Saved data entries
──────────────────────────────

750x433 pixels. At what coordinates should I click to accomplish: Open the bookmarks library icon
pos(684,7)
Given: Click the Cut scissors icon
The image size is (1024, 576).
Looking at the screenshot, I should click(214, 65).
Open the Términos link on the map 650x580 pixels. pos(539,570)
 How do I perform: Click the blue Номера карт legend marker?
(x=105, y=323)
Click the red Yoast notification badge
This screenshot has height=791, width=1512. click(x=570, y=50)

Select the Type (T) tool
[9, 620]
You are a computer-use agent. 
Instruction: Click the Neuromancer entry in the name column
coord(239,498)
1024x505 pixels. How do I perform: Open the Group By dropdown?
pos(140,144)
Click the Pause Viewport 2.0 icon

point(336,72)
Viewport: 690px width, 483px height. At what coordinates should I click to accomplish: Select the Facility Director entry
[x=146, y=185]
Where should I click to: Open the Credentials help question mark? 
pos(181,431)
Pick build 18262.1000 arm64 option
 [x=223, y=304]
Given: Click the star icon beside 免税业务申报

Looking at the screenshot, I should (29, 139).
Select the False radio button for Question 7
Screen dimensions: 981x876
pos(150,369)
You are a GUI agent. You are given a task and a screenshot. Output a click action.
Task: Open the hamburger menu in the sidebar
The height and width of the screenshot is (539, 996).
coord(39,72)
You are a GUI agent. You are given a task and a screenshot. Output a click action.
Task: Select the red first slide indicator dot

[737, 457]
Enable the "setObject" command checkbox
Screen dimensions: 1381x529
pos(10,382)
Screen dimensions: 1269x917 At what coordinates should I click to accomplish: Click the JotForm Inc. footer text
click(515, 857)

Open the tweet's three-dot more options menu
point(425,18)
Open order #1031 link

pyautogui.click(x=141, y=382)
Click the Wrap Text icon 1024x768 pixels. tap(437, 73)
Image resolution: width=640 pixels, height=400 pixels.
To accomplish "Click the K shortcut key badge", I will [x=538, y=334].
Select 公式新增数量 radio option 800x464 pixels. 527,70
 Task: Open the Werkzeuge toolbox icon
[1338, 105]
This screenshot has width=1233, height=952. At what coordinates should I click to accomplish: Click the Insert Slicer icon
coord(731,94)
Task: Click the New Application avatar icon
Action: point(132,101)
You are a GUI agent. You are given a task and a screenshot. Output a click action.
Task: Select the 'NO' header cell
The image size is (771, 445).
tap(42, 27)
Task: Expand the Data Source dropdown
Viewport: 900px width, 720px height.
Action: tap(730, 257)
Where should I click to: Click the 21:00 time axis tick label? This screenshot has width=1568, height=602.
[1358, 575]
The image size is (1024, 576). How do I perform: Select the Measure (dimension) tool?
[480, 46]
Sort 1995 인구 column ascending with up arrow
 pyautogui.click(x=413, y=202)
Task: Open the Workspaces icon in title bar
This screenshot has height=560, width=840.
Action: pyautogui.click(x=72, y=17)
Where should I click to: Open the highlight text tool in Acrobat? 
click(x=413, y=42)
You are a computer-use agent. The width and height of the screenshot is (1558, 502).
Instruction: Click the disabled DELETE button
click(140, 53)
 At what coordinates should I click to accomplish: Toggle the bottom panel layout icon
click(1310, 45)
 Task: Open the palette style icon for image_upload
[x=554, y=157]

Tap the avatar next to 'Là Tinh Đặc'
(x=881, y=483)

──────────────────────────────

» TASK STATEMENT: Could you reproduce the lines above, from the one that holds "At what coordinates should I click to accomplish: Toggle" through the last, exactly as they stand?

» WRITTEN ANSWER:
 At what coordinates should I click to accomplish: Toggle the bottom panel layout icon
click(1310, 45)
 Task: Open the palette style icon for image_upload
[x=554, y=157]

Tap the avatar next to 'Là Tinh Đặc'
(x=881, y=483)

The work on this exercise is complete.